On appeal, Jin argued that the government had failed to prove several elements of the EEA. She contended that the government had failed to prove that she took the information for the purpose of conferring an "economic benefit [on] anyone other than the owner" of the trade secret, and that she had done so "intending or knowing that the offense [would] injure any owner of that trade secret." Jin also argued that the information she took did not meet the EEA's definition of a trade secret because it lacked "independent economic value."
The Seventh Circuit was not persuaded by Jin's argument that she had no intent to confer an economic benefit because there was no proof that she had any intention of showing the documents to anyone else. It was adequate, said the court, that she intended to study the documents, which would make her a "walking repository of knowledge about iDEN that she could communicate to any company or government agency" in China. The court added that the fact that she would enhance her own career prospects meant that she intended to convey an economic benefit to herself. This ruling illustrates that an intent to pass on documents or data containing trade secrets is not necessary to prove a violation of the EEA. Rather, it would appear that the mere intent to convey or use knowledge in an employee's head for her own or another's benefit can satisfy this element of the statute.
The Seventh Circuit also rejected Jin's argument that she did not intend or know that Motorola would be injured. This facet of the court's opinion is interesting because it did not rely solely on the traditional concept of competitive harm – that a Chinese company could duplicate iDEN technology and lure away Motorola customers with a cheaper alternative. The court also cited the potential for other misuse of the technology that could cause harm to Motorola due to the danger that the Chinese government or others could hack into iDEN networks. That would cause injury, said the court, in the form of having to warn customers that the privacy of their communications could be compromised and taking countermeasures to secure iDEN networks. Further, the court noted that the "elaborate precautions" taken by Motorola to keep the technology secret showed that it "feared adverse consequences if the technology became public."

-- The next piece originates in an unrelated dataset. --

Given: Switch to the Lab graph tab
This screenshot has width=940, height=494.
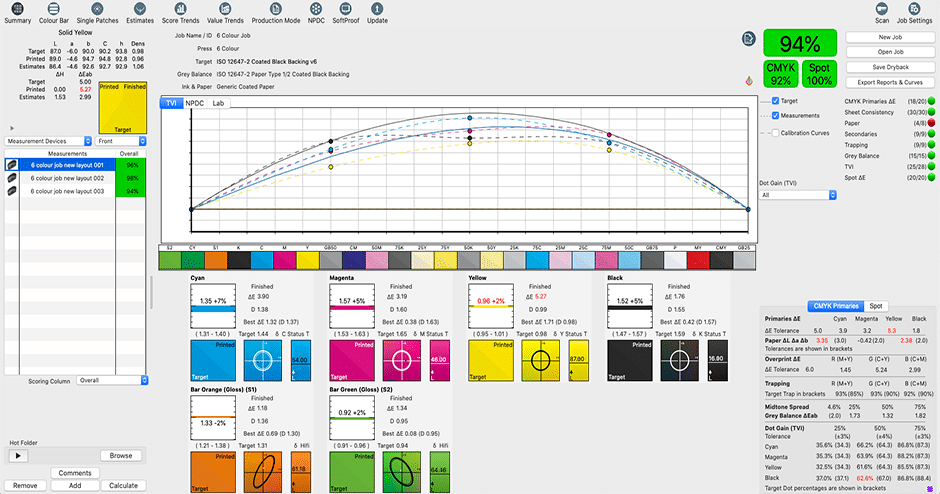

Finally, the Seventh Circuit rejected Jin's contention that iDEN technology lacked economic value because it was becoming obsolete. The court emphasized that only "potential" and not "actual" economic value need be shown, and that economic value can come in many forms even if the value "couldn't be monetized." The court also appears to have considered Motorola's "elaborate precautions … to keep the iDEN technology secret" as proof that the information had economic value. Thus, a showing to meet one aspect of the EEA's definition of a trade secret – that the victim took "reasonable measures to keep such information secret" – may be useful as proof of another aspect of the definition – that "the information derives independent economic value, actual or potential, from not being generally known …."
United States v. Jin is a reminder that the EEA remains a powerful tool for corporate victims of trade secret theft, even where proof of critical elements may at first blush seem to be lacking. As we have advised in prior alerts, referral to law enforcement is always worth considering because the prospect of prison time is a powerful deterrent to those current or former employees who may be tempted to misuse company secrets, and a criminal prosecution provides potential tools and remedies that are unavailable in the civil context.